How to Transform Meetings That Suck the Life Out of You
When was the last time you left a meeting ready to charge hell with a squirt gun?
Lousy meetings are problem-solving activities with the wrong people in the room. The topic eventually becomes, “What do “they” need to do?”
“We” turns to “they” in lousy meetings.
Drains:
#1. When meetings focus on people who aren’t in the room, leadership becomes telling. Expectations, direction, and accountability dominate conversations.
‘Telling-leaders’ don’t think of getting their hands dirty with building relationships and developing talent.
If all you do is give directions, you’re a road sign, not a leader.
A road sign has no power except what we give it.
Authority and punishment are the bastions of safety for directive leaders.

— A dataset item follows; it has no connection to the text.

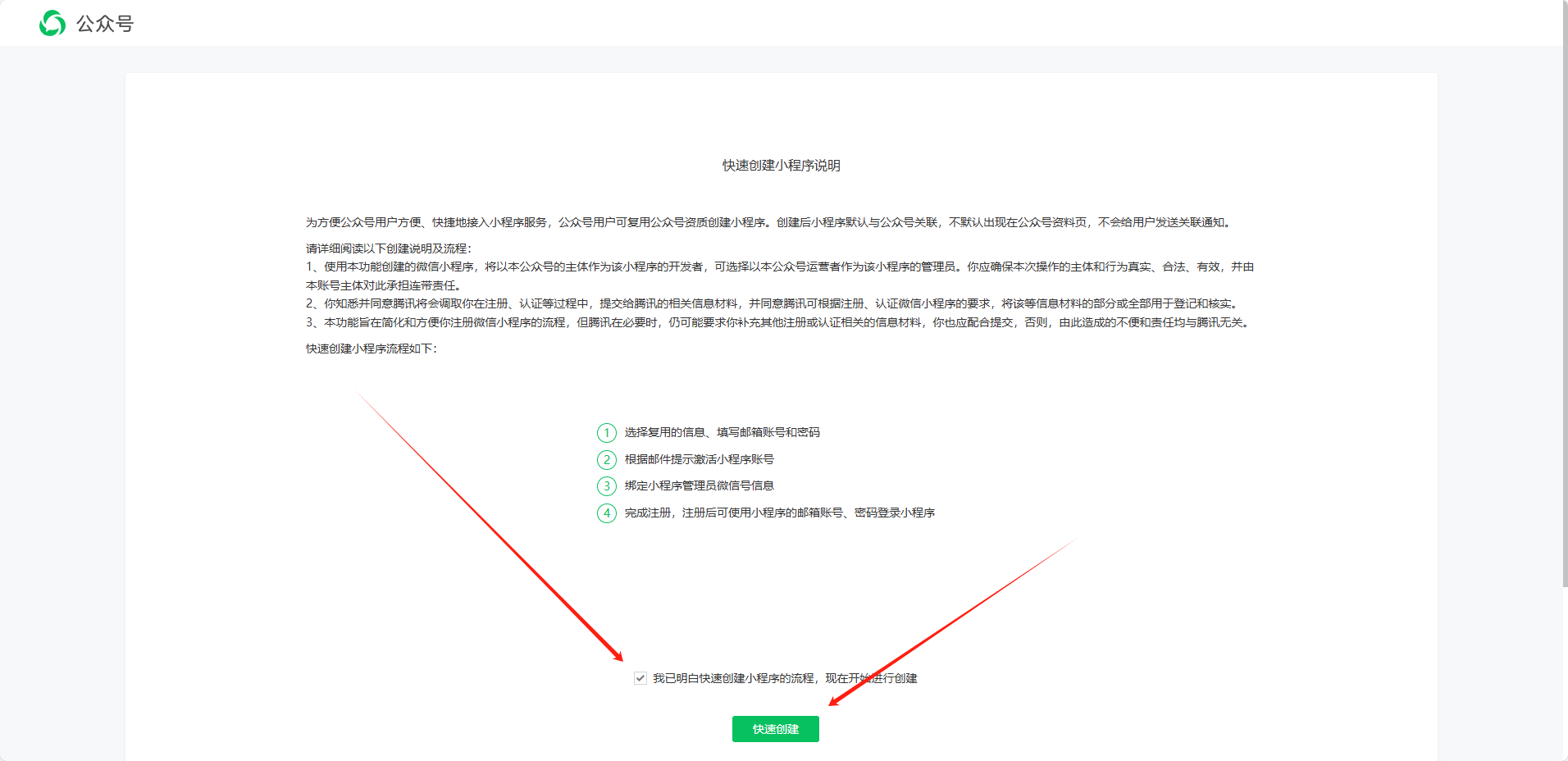Click the step 2 numbered circle icon
The width and height of the screenshot is (1568, 761).
(x=606, y=459)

#2. Arrogance sets in when the wrong people are in the room. Suddenly you’re better than the culprits who aren’t in the meeting. Talking-about is easier than talking-with.
- “They need to… .”
- “Why aren’t they… .”
- “They should… .”
- “We’re not going to… .”
- “We’re better than… .”
When we compare our superior behavior to someone’s inferior performance, our noses ride just a bit higher.
Energy:
You might not believe it, but meetings don’t have to suck the life out you and your team.
- Make meetings small and short. The energy of a meeting is inversely proportional to the number of attendees multiplied by its duration.

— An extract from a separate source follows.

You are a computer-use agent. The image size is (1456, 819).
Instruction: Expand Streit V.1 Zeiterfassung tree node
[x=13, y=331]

- Include people who get their hands dirty doing real work.
- Mix operations with development. Begin meetings with:
- “What are you achieving that makes you proud?”
- “What did you do to achieve that?”
- “How might you be even better?”
- Turn to your traditional agenda.
- Conclude with, “Who does what by when?”
Meetings generate energy when:
- Teams brag about wins.
- Relationships are strengthened.
- The path forward is clear.
- Accountability focuses on the people around the table.
What would be true of a meeting that gives more energy than it takes?
What’s one thing leaders should never do in meetings?
If they don’t even give direction, what does that make them? Have gone to many meetings, leaving them thinking, what the heck was all that about? what did that achieve? normally the answer was nothing 🙁 leaving feelings of being very demoralised, deflated, confused. Sometimes even witnessing meetings being carried out for the sake of it, for show. I myself am a firm believer in having a prepared, timed agenda and sticking to it, as well as, which is not always possible, no sidetracking. Also ensure the correct people (the people the discussion will impact upon) are at the meeting. Leaving the meeting with firm points to be actioned, by, date. A few words you use in your blog that I personally don’t like physically seeing and they are ‘arrogance’, ‘superior’, ‘brag’, suggest leaving these traits out of any meeting, comes across in my probably naive eyes as someone thinking themselves better than others when in fact everyone should be equal and treated as such.
Too many meetings are held to stroke a leader’s ego. Best way to transform meetings is STOP having them. If a decision for ACTION is not going to happen, there is NO reason to have the meeting.
One ad agency where I worked had Monday morning project review meetings. The creative director was rather self-indulgent and obsessive about minutiae. The meetings lasted 3 or more hours! Blaming and shaming were allowed. We could have been working on our creative projects all that time! Another ad agency where I worked limited our project review meetings and creative brainsqualling to 1 hour maximum. If we hit the wall during creative meetings, the brilliant creative director would pull out the hand puppets for play-acting, or we’d take a walk or dress up our life-size Gumby to get us out of our ruts. One Monday, the staff was so overwhelmed, we had our project review meeting UNDER the conference room table. Sounds crazy, but we were regarded as one of the top creative groups in the city and usually cleaned up at award shows.